An Archaeological Overview of Weoley Castle, Birmingham
by S. J. Linnane, Quita Mould and Stephanie Rátkai with Richard K Morris
Weoley Castle is a fortified, medieval manor-house situated four miles to the southwest
of Birmingham city centre in the parish of Northfield within the historic county of
Worcestershire (National Grid Reference SP 02158275). The surviving ruins consist of a
stone curtain wall with square towers and the foundations of internal buildings, all
surrounded by a wide moat. No trace of a documented outer bailey survives above
Fig. 1: Aerial view, looking north of the castle after post-war consolidation (Scan 009c)
By the beginning of this century the castle was on the Monuments at Risk register. This
provided the impetus for an extensive project, the
Weoley Castle Development Project,
which was jointly funded by Birmingham City Council, The Heritage Lottery Fund and
English Heritage. The principal aims of the project included the consolidation of the
standing fabric, the development of the castle as a community and educational resource
and a re-assessment of the surviving finds and excavation records. This last strand of the
project formed the basis of
An Archaeological Overview of Weoley Castle, Birmingham,
undertaken by Barbican Research Associates, managed by Stephanie Ratkai and
monitored by Birmingham Museums and Art Gallery.
In the early medieval period the manor formed a part of the estates of the de Paganel, and
de Somery, Barons of Dudley. Excavation has proved that a large timber hall stood on the
site in the 12th century with surrounding ditch, bank and palisade. Somewhat later a wellbuilt,
ashlar, stone hall was constructed in the north-eastern part of the enclosure with a
wooden kitchen to the south. The kitchen is notable for the excellent preservation of its
timbers due to waterlogging. It was a weather-boarded structure connected to the stone
hall by a raised causeway with timber pentice. The kitchen is probably one of the best
preserved, excavated, timber buildings of the period.
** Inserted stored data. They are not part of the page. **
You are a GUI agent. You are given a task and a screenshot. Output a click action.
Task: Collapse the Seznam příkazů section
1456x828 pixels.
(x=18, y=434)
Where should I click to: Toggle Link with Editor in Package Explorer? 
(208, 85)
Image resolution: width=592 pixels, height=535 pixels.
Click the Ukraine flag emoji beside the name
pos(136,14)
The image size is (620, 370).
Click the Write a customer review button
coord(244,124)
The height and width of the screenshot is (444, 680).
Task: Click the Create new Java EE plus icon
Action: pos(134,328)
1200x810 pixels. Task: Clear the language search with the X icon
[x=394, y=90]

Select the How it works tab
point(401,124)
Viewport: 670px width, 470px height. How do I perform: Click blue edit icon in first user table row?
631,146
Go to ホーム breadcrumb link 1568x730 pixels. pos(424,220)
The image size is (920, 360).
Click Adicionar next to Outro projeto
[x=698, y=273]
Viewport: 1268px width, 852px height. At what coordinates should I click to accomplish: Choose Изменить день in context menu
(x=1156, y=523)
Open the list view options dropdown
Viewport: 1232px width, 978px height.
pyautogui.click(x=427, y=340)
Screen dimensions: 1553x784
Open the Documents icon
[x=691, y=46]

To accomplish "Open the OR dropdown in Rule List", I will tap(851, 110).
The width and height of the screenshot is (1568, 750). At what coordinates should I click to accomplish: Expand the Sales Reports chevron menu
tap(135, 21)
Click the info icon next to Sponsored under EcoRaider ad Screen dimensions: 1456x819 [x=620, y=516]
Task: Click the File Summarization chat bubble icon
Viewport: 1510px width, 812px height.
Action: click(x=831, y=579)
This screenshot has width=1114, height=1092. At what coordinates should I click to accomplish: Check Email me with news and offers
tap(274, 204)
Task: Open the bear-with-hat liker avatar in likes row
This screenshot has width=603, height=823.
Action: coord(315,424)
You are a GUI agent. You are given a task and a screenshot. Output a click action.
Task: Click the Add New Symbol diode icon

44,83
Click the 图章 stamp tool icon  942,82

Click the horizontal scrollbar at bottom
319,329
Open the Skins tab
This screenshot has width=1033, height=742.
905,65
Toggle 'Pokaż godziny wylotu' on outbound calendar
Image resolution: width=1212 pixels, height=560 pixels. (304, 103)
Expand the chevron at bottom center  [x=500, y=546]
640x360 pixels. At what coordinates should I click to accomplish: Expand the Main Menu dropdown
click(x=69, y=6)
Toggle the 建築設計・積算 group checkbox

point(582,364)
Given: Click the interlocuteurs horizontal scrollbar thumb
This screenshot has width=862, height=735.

In 1264 Roger II de Somery obtained a Licence to Crenellate. This resulted in rebuilding
at Dudley Castle under Roger III de Somery and John de Somery and it is probable that
the construction of the stone defences at Weoley belongs to this period also. All the
earlier buildings within the ditched enclosure were sealed by upcast from the excavation
of a new, large moat and the castle defences completely rebuilt in stone. Excavations
from before the Second World War and from 1955 to 1962 have effectively uncovered
nearly all of the outlines of the stone buildings. The resulting plan can be usefully
compared with a survey of the site, dating to1424, listing the buildings and their function.
Weoley Castle passed from the Barony of Dudley on the death of John de Somery in
1322, when the estates were divided between his two sisters. His sister Joan (and her
husband Thomas de Botetourt) retained Weoley as part of her moiety. In the early 15th
century the castle passed from the Botetourts, to the Berkeley family, although a series of
disputes and a superfluity of claimants meant that this was not a smooth transition.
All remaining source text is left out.